# If someone says "Within a radius of 100km", what does he actually mean?

Is it like 100km from a fixed point in all directions (giving a diameter of 200km), or is "within a radius of 100km" basically an area with a diameter of 100km?

Thank you for the answers. This question was triggered by this article:

https://www.sciencealert.com/the-most-accurate-mea...

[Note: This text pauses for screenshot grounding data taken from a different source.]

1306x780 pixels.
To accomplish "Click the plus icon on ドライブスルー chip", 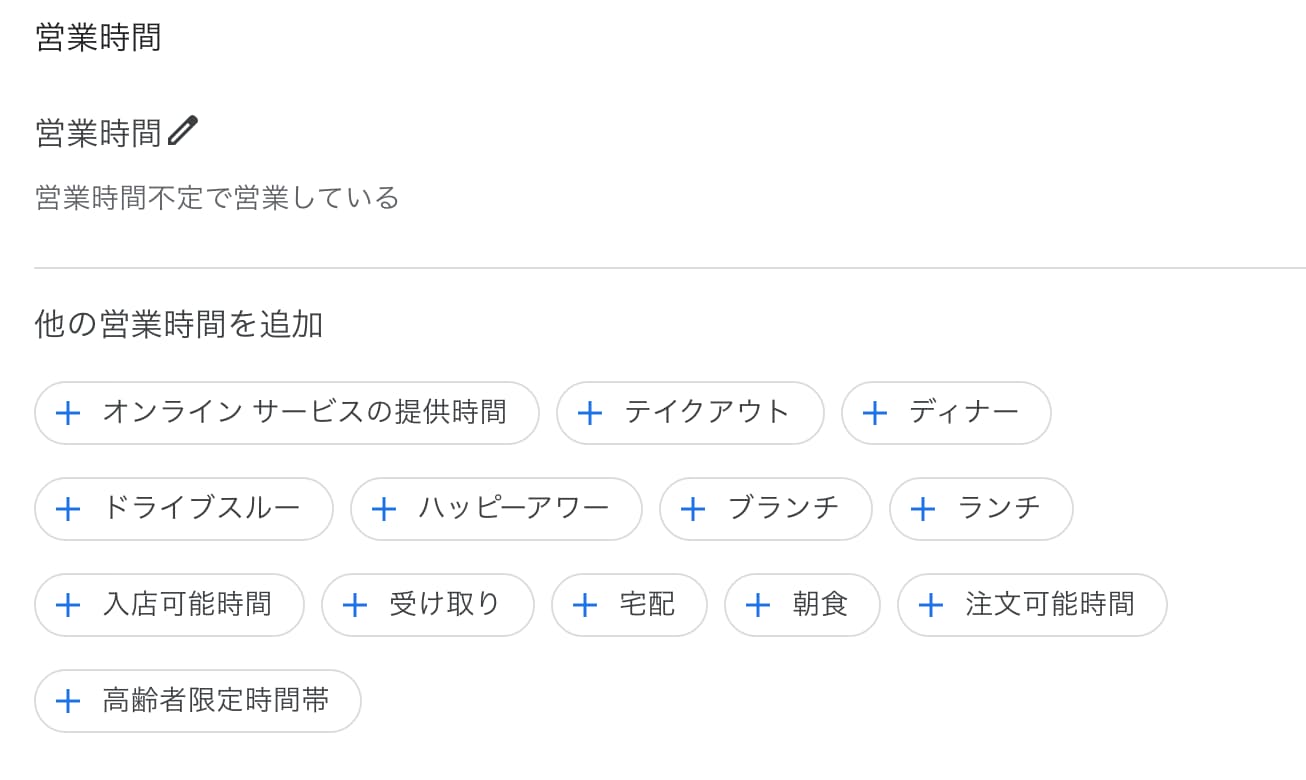I will pos(68,509).
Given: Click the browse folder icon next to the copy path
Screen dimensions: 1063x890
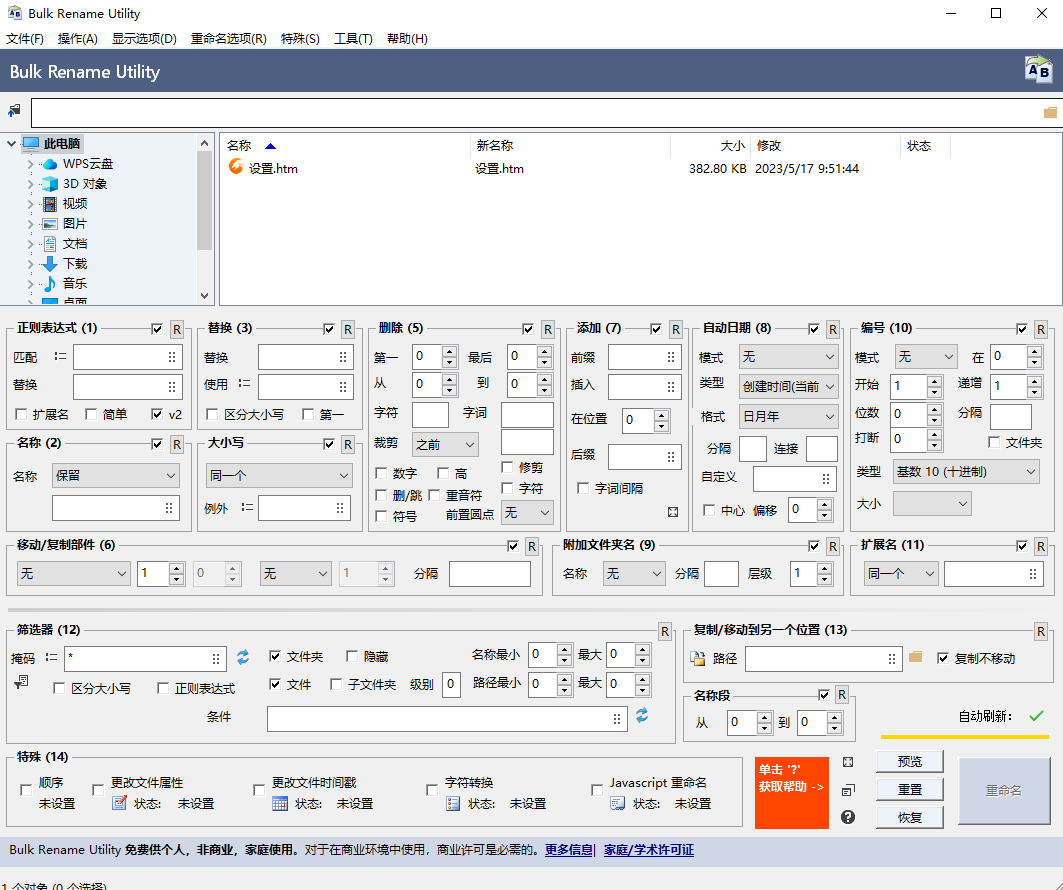Looking at the screenshot, I should tap(915, 657).
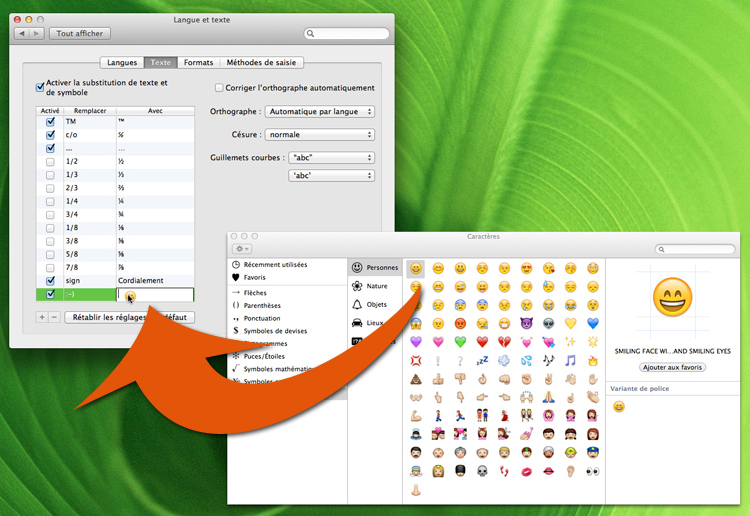Screen dimensions: 750x516
Task: Open the double-quote Guillemets courbes dropdown
Action: (330, 158)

Which basically said "Within a radius of 129,000 light years". But would this not make our Milky Way galaxy 258,000 light years in diameter? That seems not right? It is said only to be around 170,000-200,000 light years in diameter. So, this is kind of confusing.

### 9 Answers

- Anonymous1 month ago
A radius is NOT a diameter!

100 km radius is 200 km diameter.

IF you put the center of a 200 km circle on your location, THEN "within a radius of 100 km" would mean anywhere WITHIN (inside) of the 200 km diameter circle.

Source(s): Been there - oubaasLv 71 month ago
Usually it is like 100km from a fixed point in all directions (giving a diameter of 200km), very very seldom it could refer to a spheric volume

- busterwasmycatLv 71 month ago
Inside a circle that is centered around a location, so everything inside that circle is within 100 km of the center. Nothing (being discussed) is further than 100 km from that location. The furthest away that any two places in that circle could be, would be 200 km, as that would be the diameter of the circle (the longest line you can fit inside the circle).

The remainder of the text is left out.